There are no straight lines. Larry Niven discussed this problem in his fiction book "The Integral Trees" some years ago. If you are in orbit and throw something down it will go forward, if you throw it forward it will go up, if you throw it up it wil go backwards and if you throw it back it will go down, relative to you in your orbit.
 
Mal said,,

"Brainiac the computer was invented by Ed Berkeley in 1955. Brainiac the villain was introduced in Action Comics #242 in 1958."

well i'll be...

i always thought it was the other way around,,,

probably cause i saw brainiac the villian way before i ever heard of brainiac the computer

280plus was introduced to the world in the may 1957 issue... :rolleyes:

:D

good lord,,,i even remember the story now that i read it again...

:what:

the miniature city of kandor...wooowwwwww...talk abouta mental time warp,,,
 
oh, i just realized that GRAVITY here on earth helps control recoil, right?
so i'm going to correct myself because i now believe the tumble imparted will actually be rather rapid instead of nice and slow like i first thought
The magnitude of the recoil impulse is not affected by gravity; gravity just gives you your grip on the ground.

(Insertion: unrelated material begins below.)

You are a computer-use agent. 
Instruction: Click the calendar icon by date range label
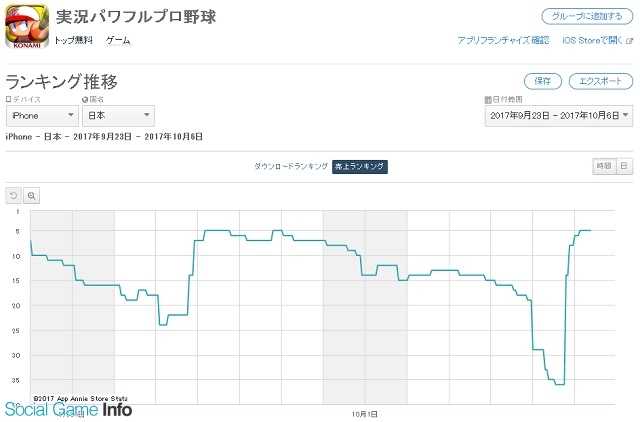(488, 99)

If you were to jump up in the air at the shooting range and fire the gun while in the air, you wouldn't tumble violently with most guns (.577 Tyrannosaurs notwithstanding), even though you would be momentarily weightless.
 
yes but,,,

the pull of gravity on the mass of the gun and your arms absorbs some of that recoil energy, gravity helps pull it back down after recoil right?

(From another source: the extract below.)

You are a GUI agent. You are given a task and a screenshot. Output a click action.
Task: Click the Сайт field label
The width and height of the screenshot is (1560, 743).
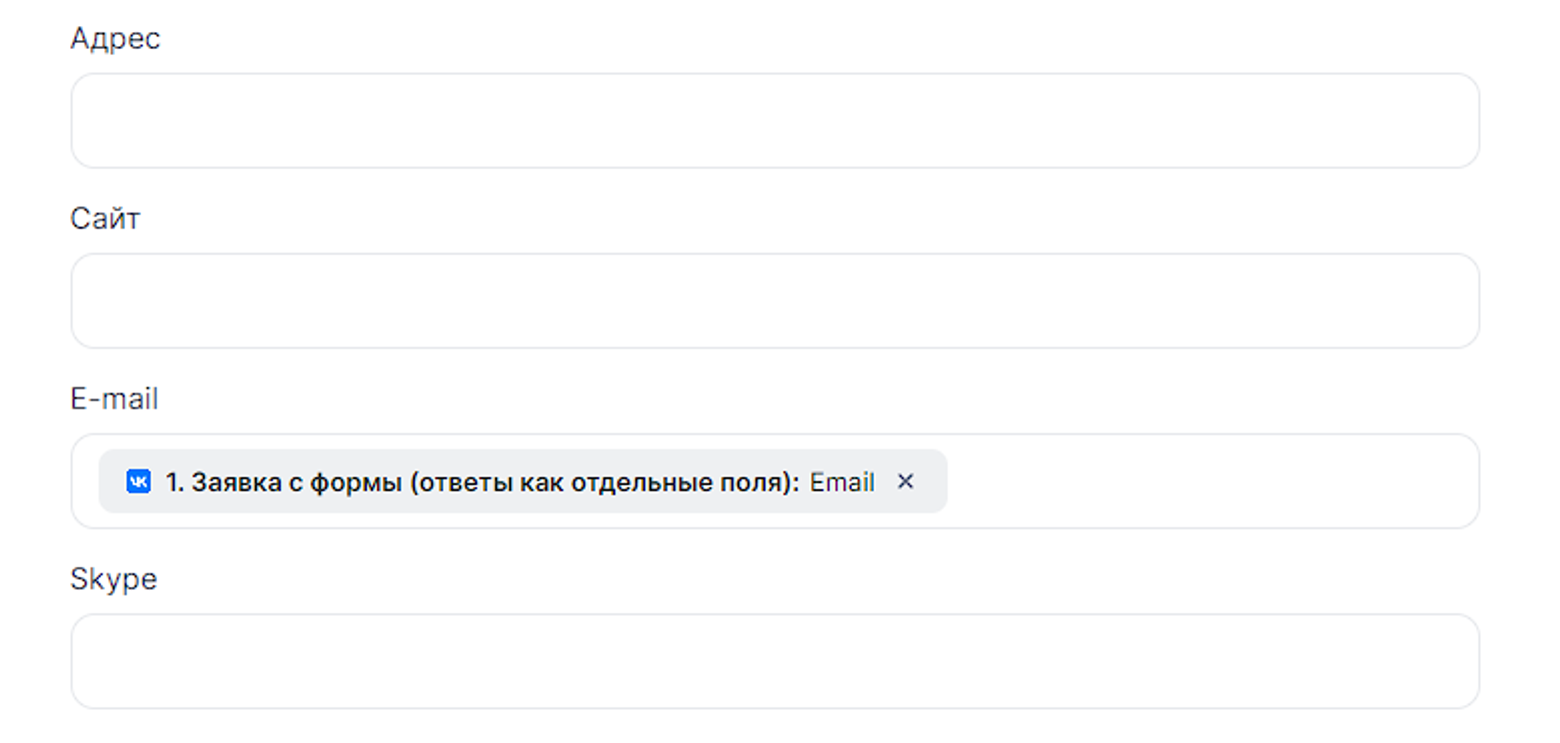tap(105, 219)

in space there would be no such force, therefore all that new found energy would then be directed to the mass of the body holding the pistol

and would relate directly to how stiff you held your arms

the stiffer the hold, the faster the rotation

duh,,,i think...

:rolleyes:

:D
 
Everytime I see the opening of Star Trek, past and present, I wonder where the "whoosh" comes from when the Enterprise goes by. I guess they needed it for effect, but it's far from what you would really hear, namely nothing.
If you see the episode where they use that shot many times, where a human-like race led by Warren Stevens has taken over the Enterprise and makes it go even faster than it's maximum speed of warp 9, it makes no noise at all, as it should be. It's always been one of my favorite scenes, the big E blistering to a dot on the screen. Of course then in '79 we got the first movie where Isaac Asimov as technical consultant gave them the impression of what a ship might look like going into warp. Quite impressive at the time.